Supplementary Materials
Data Availability Statement
The datasets utilized in this study were extracted from public repositories. The raw data for predicting metastatic disease in pheochromocytoma or paraganglioma17 is available on Zenodo: 10.5281/zenodo.7749613. Esophageal cancer screening-trial data20 is available on GitHub: https://github.com/Gaooooye/Esophageal-cAncer-Screening-Trial.

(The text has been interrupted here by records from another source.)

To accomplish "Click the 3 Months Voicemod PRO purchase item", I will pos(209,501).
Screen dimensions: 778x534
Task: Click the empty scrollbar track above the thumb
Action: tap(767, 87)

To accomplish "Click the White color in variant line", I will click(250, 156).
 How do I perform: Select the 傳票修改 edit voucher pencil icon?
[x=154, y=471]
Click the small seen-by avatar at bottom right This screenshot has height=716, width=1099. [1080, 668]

The hereditary hearing loss trial data24 is available on Mendeley: https://data.mendeley.com/datasets/6mh8mpnbgv/1. The data on cardiac amyloidosis (“derivation dataset”) is available per the original study25 at https://www.nature.com/articles/s41467-021-22876-9. Source data of Figures are provided in this paper. Source data are provided in this paper.

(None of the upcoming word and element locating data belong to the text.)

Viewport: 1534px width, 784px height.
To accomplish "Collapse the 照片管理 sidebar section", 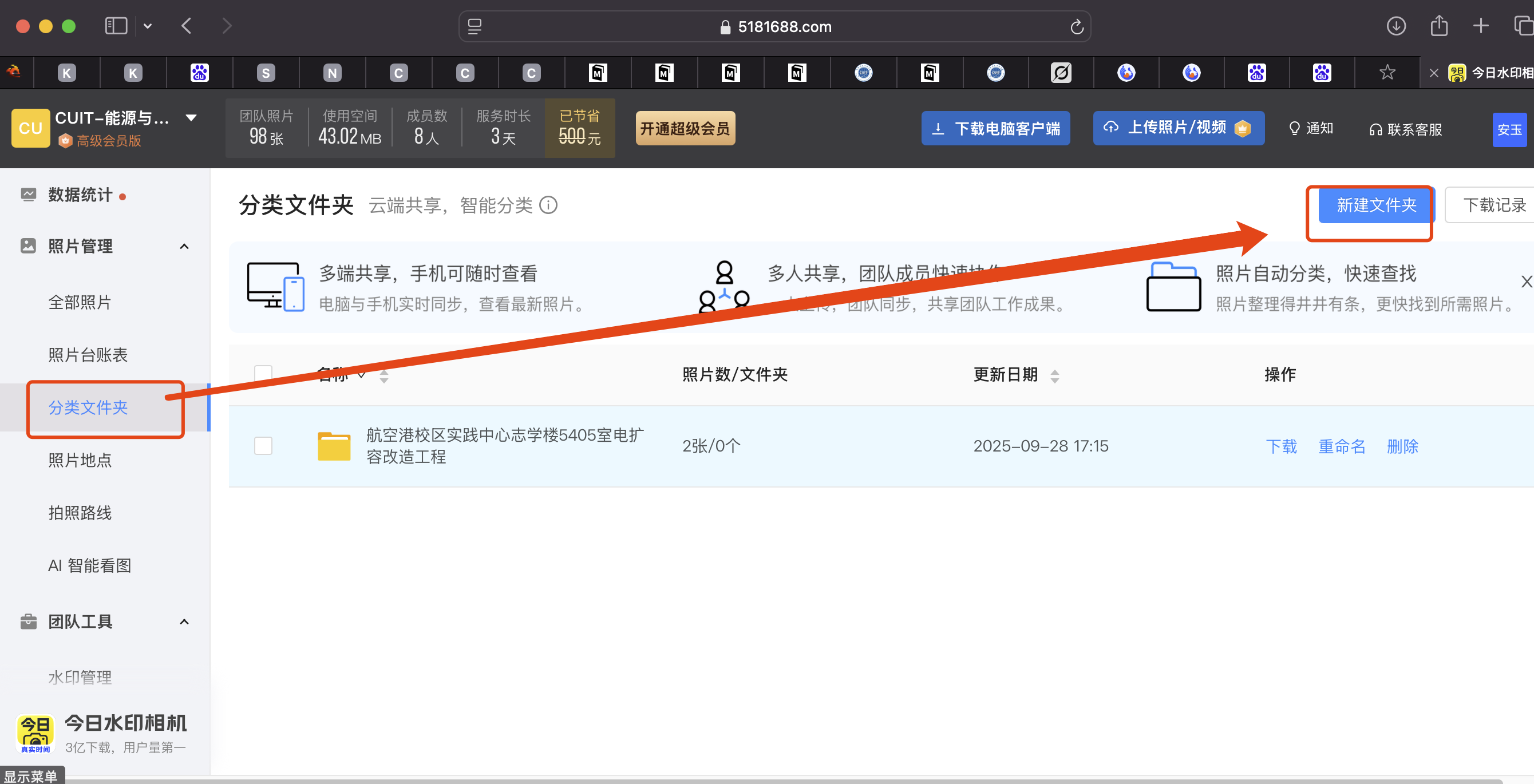I will pos(184,247).
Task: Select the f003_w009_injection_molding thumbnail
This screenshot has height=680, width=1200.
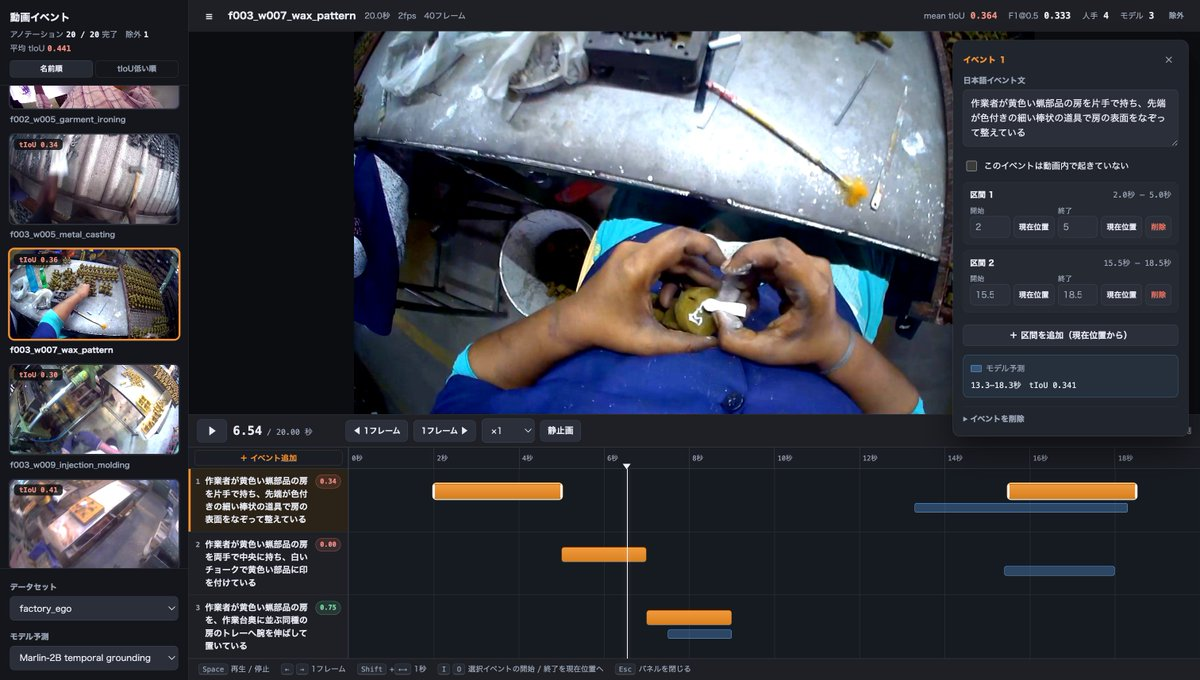Action: point(94,409)
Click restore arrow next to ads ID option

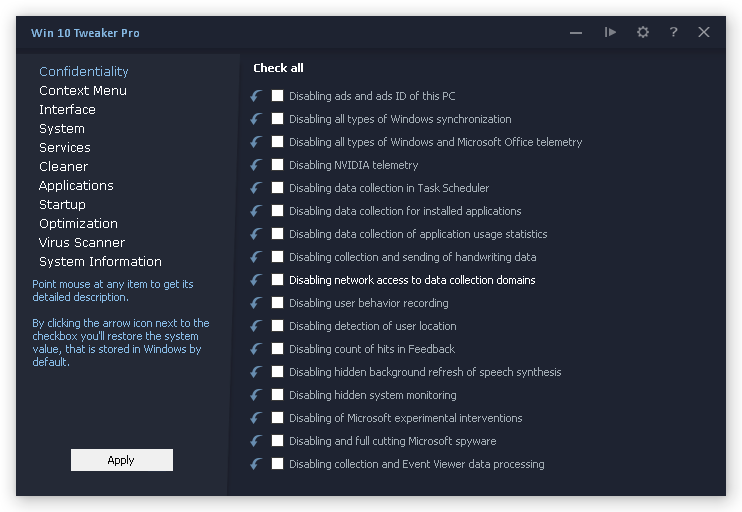(257, 96)
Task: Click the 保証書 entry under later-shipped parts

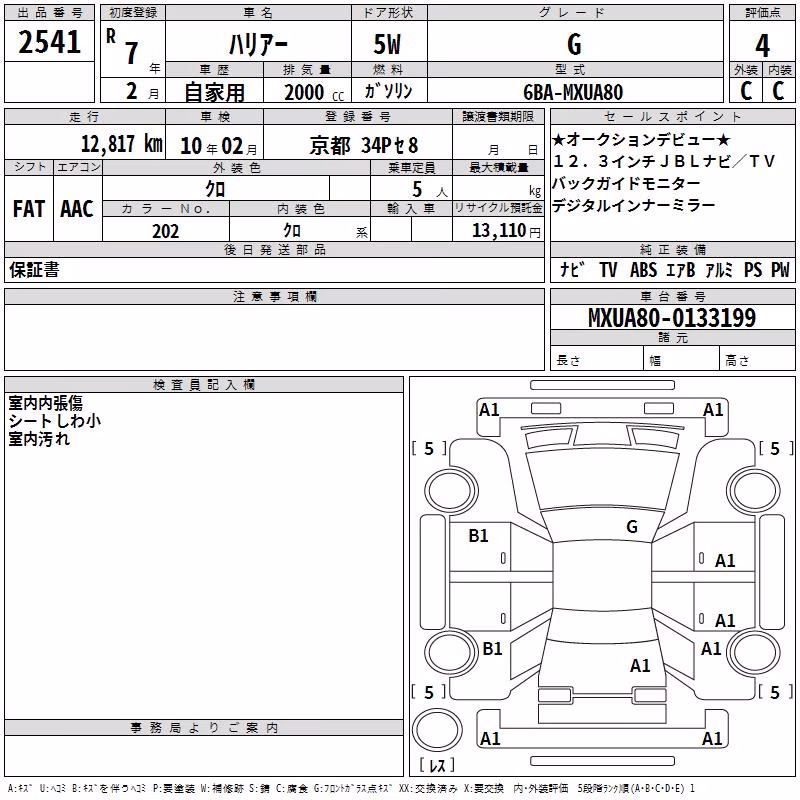Action: tap(34, 270)
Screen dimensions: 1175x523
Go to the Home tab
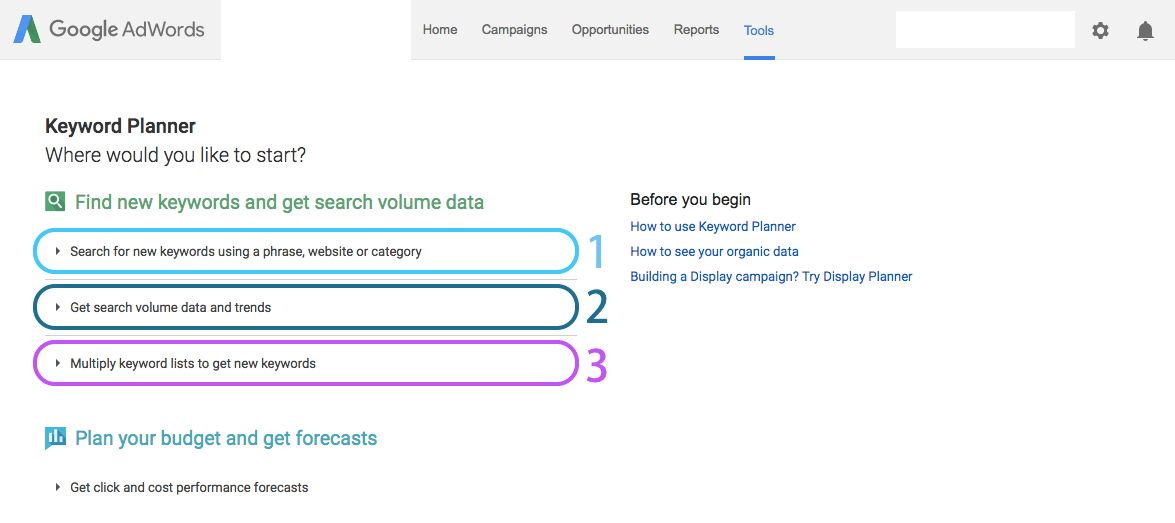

ChatGPT Advanced Data Analysis (previously known as “Code Interpreter”) was utilized for analyses and may be accessed via https://chat.openai.com for ChatGPT Plus users. Source codes for training, evaluating, and optimizing the ML models, as well as for data pre-processing, statistical analysis, and visualizations, are publicly available at https://github.com/tayebiarasteh/LLMmed. The code was developed in Python v3.9.18 using open-source libraries including shap (v0.44.0), NumPy (v1.26.2), SciPy (v1.11.4), lightgbm (v4.1.0), mne (v1.6.0), pandas (v2.1.1), and scikit-learn (v1.3.0). All source codes are permanently archived on Zenodo and are accessible via ref. 57.
The hardware used in our experiments included an Intel CPU with eight cores and 16 GB RAM. No GPU was utilized.